== 読解用抜粋 ==
..............................
土地が売れない理由と効果的な売却方法を解説

公開日: 2025/11/4

土地が売れないときに最初に確認すべきこと

土地を売却しようとしても買い手がつかず、何ヶ月も売れ残っている状況に不安を感じていませんか。土地の売却期間は平均約3ヶ月とされていますが、それを超えても売れない場合は何らかの原因があります。

この記事では、土地が売れない原因を「土地側の問題」「価格設定の問題」「販売方法の問題」の3つに分類し、それぞれの具体的な対処法を国土交通省・法務局等の公式情報を元に解説します。売却以外の選択肢も紹介しますので、冷静な判断ができるようになります。

この記事のポイント

  • 土地が売れない原因は「境界未確定」「法的制約」「価格設定」「立地・土地条件」「販売方法」の5つに分類できる
  • 価格を下げる前に境界確定測量(費用30-80万円・期間3-4ヶ月)や建築可能性の確認を優先すべき
  • 法的制約(接道義務違反・市街化調整区域等)がある土地は価格に関わらず売れない場合がある
  • 不動産会社の変更や媒介契約の見直しで販売力を改善できる可能性がある
  • 売却以外の選択肢(有効活用・等価交換・相続土地国庫帰属制度)も視野に入れることが重要

土地が売れない原因

土地が売れない場合、以下の5つのいずれか、または複数が原因となっているケースがほとんどです。
..............................
== 小演習 A ==
レコードのうち、冒頭から「Action: (x=1262, y=208)」を含む行まで(両端を含む)を一字一句そのまま繰り返してください。画像は回答に含めないでください。

== 提供データ ==
..............................
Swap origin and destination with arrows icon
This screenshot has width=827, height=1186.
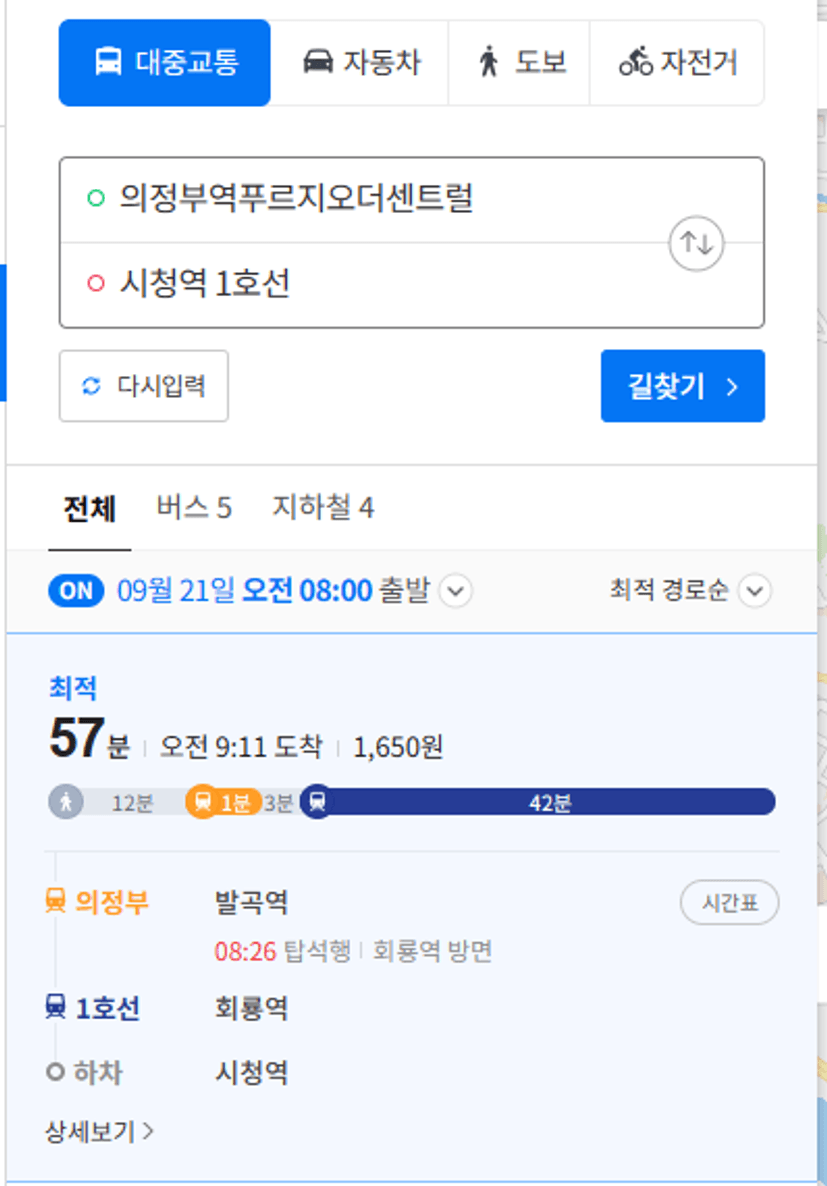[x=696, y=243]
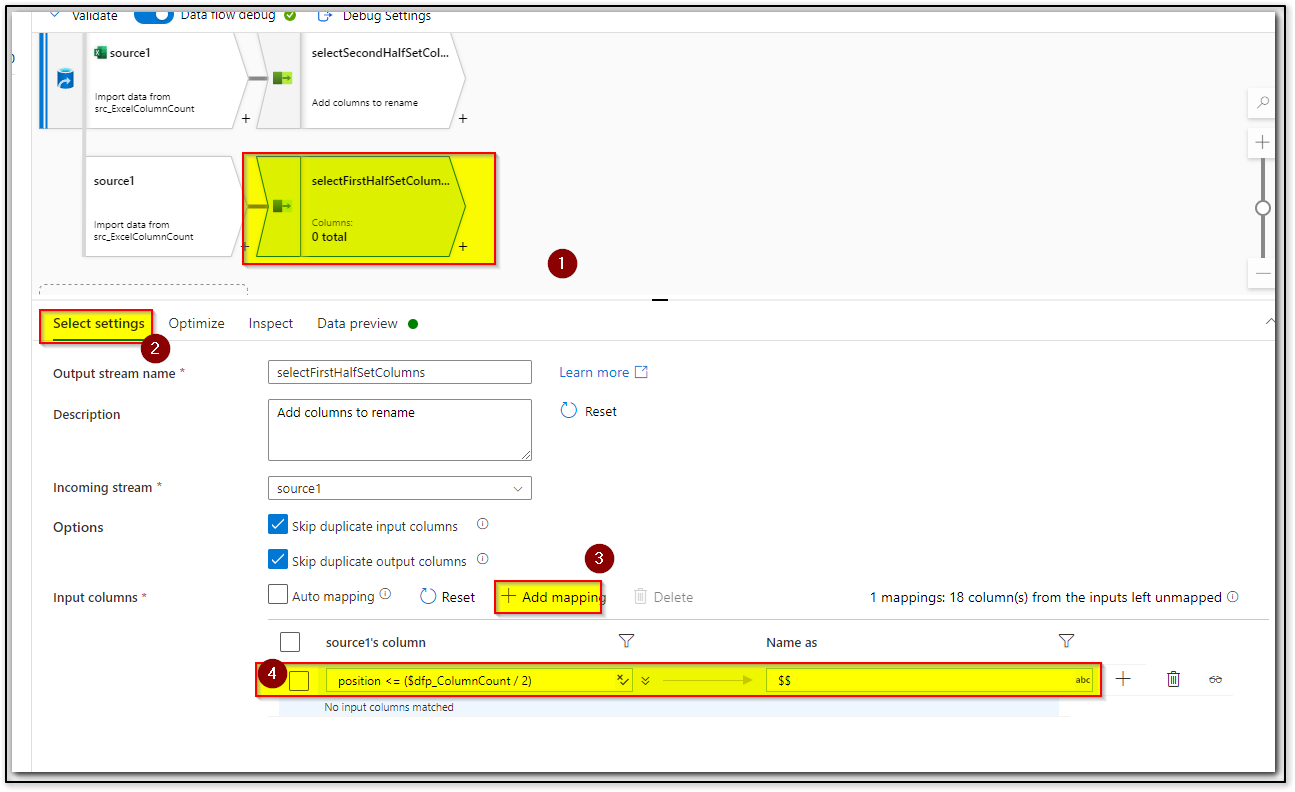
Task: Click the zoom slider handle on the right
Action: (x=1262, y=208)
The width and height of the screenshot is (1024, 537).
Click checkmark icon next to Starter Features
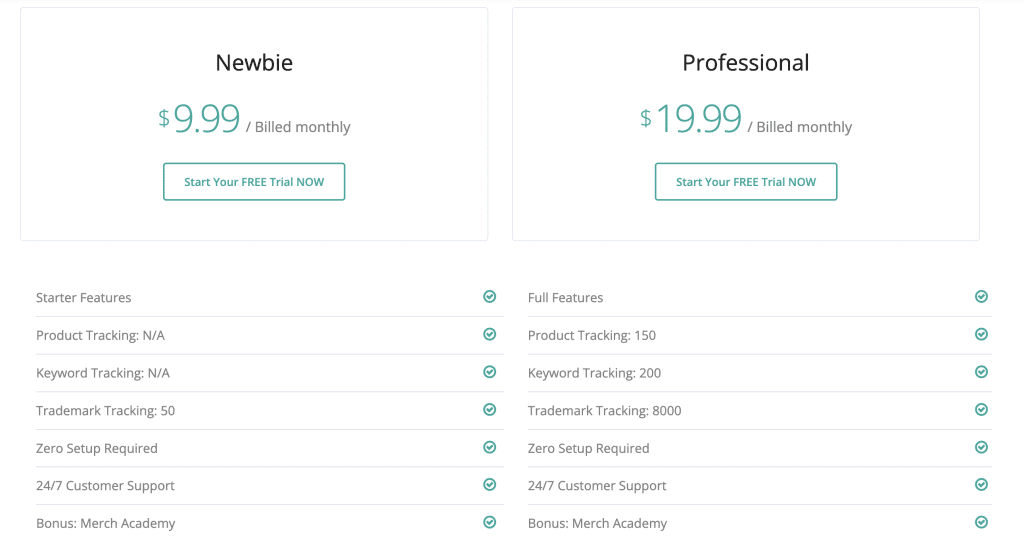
..............................
== 小演習 B ==
土地売却の記事から、「土地が売れないときに最初に確認すべきこと」を含む語句で始まり「判断ができるようになります。」で終わる部分を正確に引用してください。

== 期待される出力 A ==
Swap origin and destination with arrows icon
This screenshot has width=827, height=1186.
[x=696, y=243]
Task: Click the zoom slider handle on the right
Action: (x=1262, y=208)

== 期待される出力 B ==
土地が売れないときに最初に確認すべきこと

土地を売却しようとしても買い手がつかず、何ヶ月も売れ残っている状況に不安を感じていませんか。土地の売却期間は平均約3ヶ月とされていますが、それを超えても売れない場合は何らかの原因があります。

この記事では、土地が売れない原因を「土地側の問題」「価格設定の問題」「販売方法の問題」の3つに分類し、それぞれの具体的な対処法を国土交通省・法務局等の公式情報を元に解説します。売却以外の選択肢も紹介しますので、冷静な判断ができるようになります。